Storia e arte
L’innalzamento della cupola
Fin dai primi anni il cantiere della monumentale chiesa a pianta ovale è stato caratterizzato da problemi di instabilità statica. Questi furono causati dalla conformazione geologica del suolo, in quanto le fondazioni del lato est poggiano solidamente sulla marna mentre quelle a ovest, sono impiantate su banchi d’argilla, un sedimento molto fine con un’elevata capacità di assorbimento dell’acqua.
Il cedimento dei pilastri del lato occidentale iniziò nei primi anni del Seicento, sotto i carichi delle strutture costruite in elevazione, e fu irreversibile.
Ciò lesionò alcune parti delle strutture murarie già realizzate da Ascanio Vitozzi e dai capimastri che lo succedettero.
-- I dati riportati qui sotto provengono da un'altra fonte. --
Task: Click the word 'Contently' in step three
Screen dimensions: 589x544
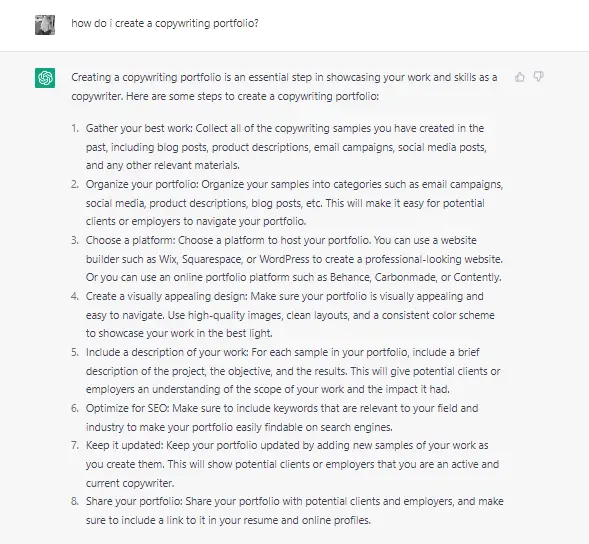Action: click(x=476, y=277)
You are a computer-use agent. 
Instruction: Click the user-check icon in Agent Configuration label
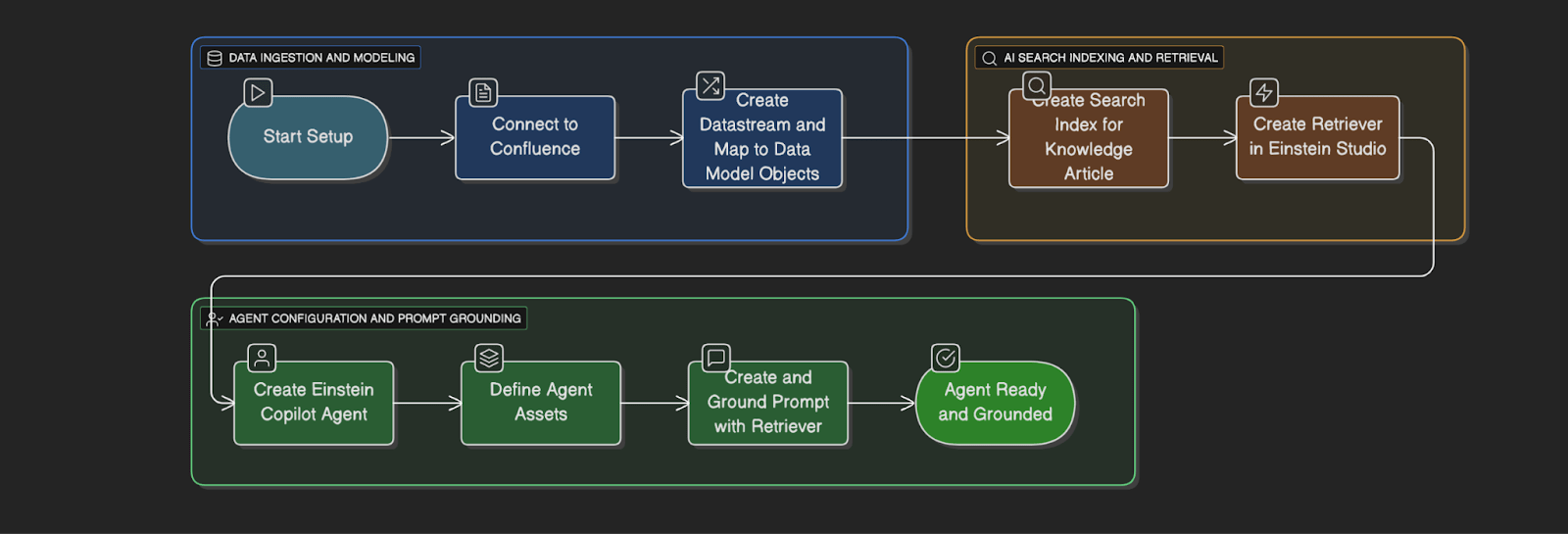(215, 318)
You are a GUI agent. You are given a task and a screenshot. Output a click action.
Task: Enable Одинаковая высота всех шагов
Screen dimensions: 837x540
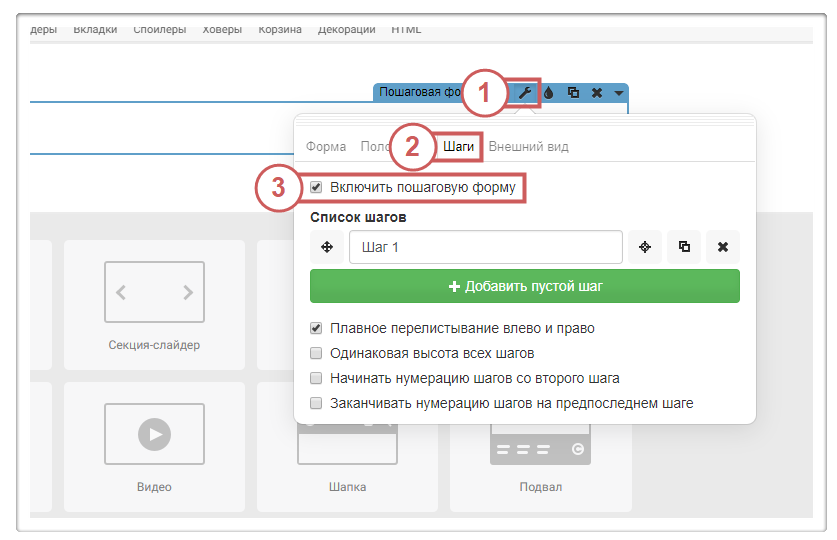tap(316, 353)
Fu questa la prima grande difficoltà che dovette affrontare l’architetto monregalese Francesco Gallo (1672-1750) per riavviare le opere della colossale fabbrica.
Coinvolto nel cantiere già nei primi anni del Settecento, egli studiò e ponderò il problema lungamente: infine abbatté alcune parti indebolite dalle lesioni e riequilibrò il piano d’imposta del tamburo.
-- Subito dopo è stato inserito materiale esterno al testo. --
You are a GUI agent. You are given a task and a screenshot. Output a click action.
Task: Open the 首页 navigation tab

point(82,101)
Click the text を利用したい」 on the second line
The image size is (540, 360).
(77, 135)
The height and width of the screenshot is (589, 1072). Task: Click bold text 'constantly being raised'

Le preoccupazioni d’ordine statico determinarono anche la revisione del progetto delineato dal suo predecessore. Il Gallo ridisegnò l’elevazione del tamburo e la cupola, escogitò i contrafforti, scelse di aprire i grandi finestroni ovali.
Inoltre, dovette concepire l’enorme impalcato, il cosiddetto “ponte reale”, per il supporto all’elevazione della gigantesca cupola a pianta ovale.
Il problema tecnico era di difficile soluzione: si trattava di assicurare una perfetta rigidezza al manto di sostegno dell’intradosso di una volta di grandissime dimensioni, di notevole peso e soprattutto non semisferica, cioè con una distribuzione di carichi non uniformemente ripartiti, col pericolo del possibile deformarsi dell’armatura durante la costruzione.
Per questo Francesco Gallo chiese consulenza e collaborazione a Filippo Juvarra (1672-1736), “primo architetto regio”, che giunse personalmente a Vico nella primavera del 1728.
L’armatura fu realizzata con una fitta e robusta impalcatura lignea reticolare, appoggiata su sei piloni in muratura che si innalzavano a tutt’altezza da terra fino al piano d’imposta della volta.
Nel biennio 1731/1732 la costruzione della cupola fu avviata al compimento. Nel 1733 si chiuse con l’elevazione della lanterna, il “cupolino”. Sul tetto furono posate tre falde concentriche di coppi.
Le strutture del “ponte reale” furono utilizzate ancora per altro tempo, poiché funzionali ai lavori degli artisti che si dedicarono alla decorazione dell’enorme campo pittorico; verranno completamente abbattute solo nel 1748.
Si compiva così un’incredibile impresa, una meravigliosa attestazione di coerenza, costanza e profonda fede che rende onore a tutto il territorio.
L’opera è il frutto del genio umano supportato dall’impegno della collettività, poichè l’interesse, la collaborazione e la fiducia di tutto il popolo non sono mai venute meno, neppure quando le difficoltà sembravano insormontabili e l’esito impossibile.
Per il sostegno economico dell’iniziativa ognuno ha dato secondo le proprie possibilità: sono intervenute molte famiglie patrizie con ingenti finanziamenti in denaro mentre le comunità locali hanno partecipato con le opere, le forniture di materiali, i lavori collettivi gratuiti, come negli anni eroici degli esordi.